**YOUR GOAL**. The data shown below should all be retyped exactly.

---- MATERIAL FOR THIS TASK

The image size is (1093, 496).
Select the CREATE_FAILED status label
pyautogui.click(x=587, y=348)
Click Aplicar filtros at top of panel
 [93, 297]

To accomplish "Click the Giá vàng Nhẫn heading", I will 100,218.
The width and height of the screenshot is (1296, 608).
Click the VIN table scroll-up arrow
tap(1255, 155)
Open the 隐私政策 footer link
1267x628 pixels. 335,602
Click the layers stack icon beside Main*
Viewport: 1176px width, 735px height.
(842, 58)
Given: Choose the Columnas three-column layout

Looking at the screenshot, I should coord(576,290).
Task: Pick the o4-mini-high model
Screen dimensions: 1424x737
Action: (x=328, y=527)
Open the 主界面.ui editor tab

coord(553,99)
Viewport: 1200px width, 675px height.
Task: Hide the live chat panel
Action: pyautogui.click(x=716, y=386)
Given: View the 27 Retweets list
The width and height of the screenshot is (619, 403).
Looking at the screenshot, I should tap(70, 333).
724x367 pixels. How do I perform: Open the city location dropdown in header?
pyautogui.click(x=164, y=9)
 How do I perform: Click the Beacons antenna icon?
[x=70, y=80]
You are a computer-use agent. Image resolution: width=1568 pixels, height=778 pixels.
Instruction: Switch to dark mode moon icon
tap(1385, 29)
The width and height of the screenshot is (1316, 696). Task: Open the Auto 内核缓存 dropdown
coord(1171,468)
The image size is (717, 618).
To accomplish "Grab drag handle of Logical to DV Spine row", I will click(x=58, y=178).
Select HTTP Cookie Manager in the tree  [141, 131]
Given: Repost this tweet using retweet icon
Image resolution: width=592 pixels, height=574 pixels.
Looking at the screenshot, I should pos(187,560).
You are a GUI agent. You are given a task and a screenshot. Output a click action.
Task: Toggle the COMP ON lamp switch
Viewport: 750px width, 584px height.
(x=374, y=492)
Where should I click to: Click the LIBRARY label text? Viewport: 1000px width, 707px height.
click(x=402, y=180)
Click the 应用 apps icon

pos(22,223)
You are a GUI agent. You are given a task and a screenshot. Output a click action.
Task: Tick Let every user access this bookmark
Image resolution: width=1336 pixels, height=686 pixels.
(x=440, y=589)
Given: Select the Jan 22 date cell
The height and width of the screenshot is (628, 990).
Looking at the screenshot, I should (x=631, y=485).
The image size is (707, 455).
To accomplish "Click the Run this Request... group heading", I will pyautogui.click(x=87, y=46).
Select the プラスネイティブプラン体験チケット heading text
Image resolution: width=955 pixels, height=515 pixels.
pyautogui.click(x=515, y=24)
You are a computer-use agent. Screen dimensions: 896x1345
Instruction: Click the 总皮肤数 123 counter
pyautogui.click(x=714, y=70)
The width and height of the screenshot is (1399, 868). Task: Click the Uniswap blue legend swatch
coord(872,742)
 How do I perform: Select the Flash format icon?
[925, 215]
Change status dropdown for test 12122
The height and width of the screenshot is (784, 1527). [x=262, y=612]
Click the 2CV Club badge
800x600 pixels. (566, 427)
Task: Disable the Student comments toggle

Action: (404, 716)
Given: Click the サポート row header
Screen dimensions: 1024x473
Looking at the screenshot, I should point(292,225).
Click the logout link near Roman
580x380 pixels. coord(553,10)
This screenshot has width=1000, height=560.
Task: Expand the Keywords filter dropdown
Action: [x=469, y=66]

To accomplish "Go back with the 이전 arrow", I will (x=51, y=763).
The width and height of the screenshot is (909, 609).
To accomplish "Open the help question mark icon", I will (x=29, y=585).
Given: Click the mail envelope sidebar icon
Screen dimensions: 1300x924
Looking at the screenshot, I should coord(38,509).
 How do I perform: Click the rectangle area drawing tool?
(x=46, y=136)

--------

**EXERCISE ANSWER**.
The image size is (1093, 496).
Select the CREATE_FAILED status label
pyautogui.click(x=587, y=348)
Click Aplicar filtros at top of panel
 [93, 297]

To accomplish "Click the Giá vàng Nhẫn heading", I will 100,218.
The width and height of the screenshot is (1296, 608).
Click the VIN table scroll-up arrow
tap(1255, 155)
Open the 隐私政策 footer link
1267x628 pixels. 335,602
Click the layers stack icon beside Main*
Viewport: 1176px width, 735px height.
(842, 58)
Given: Choose the Columnas three-column layout

Looking at the screenshot, I should coord(576,290).
Task: Pick the o4-mini-high model
Screen dimensions: 1424x737
Action: (x=328, y=527)
Open the 主界面.ui editor tab

coord(553,99)
Viewport: 1200px width, 675px height.
Task: Hide the live chat panel
Action: pyautogui.click(x=716, y=386)
Given: View the 27 Retweets list
The width and height of the screenshot is (619, 403).
Looking at the screenshot, I should tap(70, 333).
724x367 pixels. How do I perform: Open the city location dropdown in header?
pyautogui.click(x=164, y=9)
 How do I perform: Click the Beacons antenna icon?
[x=70, y=80]
You are a computer-use agent. Image resolution: width=1568 pixels, height=778 pixels.
Instruction: Switch to dark mode moon icon
tap(1385, 29)
The width and height of the screenshot is (1316, 696). Task: Open the Auto 内核缓存 dropdown
coord(1171,468)
The image size is (717, 618).
To accomplish "Grab drag handle of Logical to DV Spine row", I will click(x=58, y=178).
Select HTTP Cookie Manager in the tree  [141, 131]
Given: Repost this tweet using retweet icon
Image resolution: width=592 pixels, height=574 pixels.
Looking at the screenshot, I should pos(187,560).
You are a GUI agent. You are given a task and a screenshot. Output a click action.
Task: Toggle the COMP ON lamp switch
Viewport: 750px width, 584px height.
(x=374, y=492)
Where should I click to: Click the LIBRARY label text? Viewport: 1000px width, 707px height.
click(x=402, y=180)
Click the 应用 apps icon

pos(22,223)
You are a GUI agent. You are given a task and a screenshot. Output a click action.
Task: Tick Let every user access this bookmark
Image resolution: width=1336 pixels, height=686 pixels.
(x=440, y=589)
Given: Select the Jan 22 date cell
The height and width of the screenshot is (628, 990).
Looking at the screenshot, I should (x=631, y=485).
The image size is (707, 455).
To accomplish "Click the Run this Request... group heading", I will pyautogui.click(x=87, y=46).
Select the プラスネイティブプラン体験チケット heading text
Image resolution: width=955 pixels, height=515 pixels.
pyautogui.click(x=515, y=24)
You are a computer-use agent. Screen dimensions: 896x1345
Instruction: Click the 总皮肤数 123 counter
pyautogui.click(x=714, y=70)
The width and height of the screenshot is (1399, 868). Task: Click the Uniswap blue legend swatch
coord(872,742)
 How do I perform: Select the Flash format icon?
[925, 215]
Change status dropdown for test 12122
The height and width of the screenshot is (784, 1527). [x=262, y=612]
Click the 2CV Club badge
800x600 pixels. (566, 427)
Task: Disable the Student comments toggle

Action: (404, 716)
Given: Click the サポート row header
Screen dimensions: 1024x473
Looking at the screenshot, I should point(292,225).
Click the logout link near Roman
580x380 pixels. coord(553,10)
This screenshot has width=1000, height=560.
Task: Expand the Keywords filter dropdown
Action: [x=469, y=66]

To accomplish "Go back with the 이전 arrow", I will (x=51, y=763).
The width and height of the screenshot is (909, 609).
To accomplish "Open the help question mark icon", I will (x=29, y=585).
Given: Click the mail envelope sidebar icon
Screen dimensions: 1300x924
Looking at the screenshot, I should coord(38,509).
 How do I perform: Click the rectangle area drawing tool?
(x=46, y=136)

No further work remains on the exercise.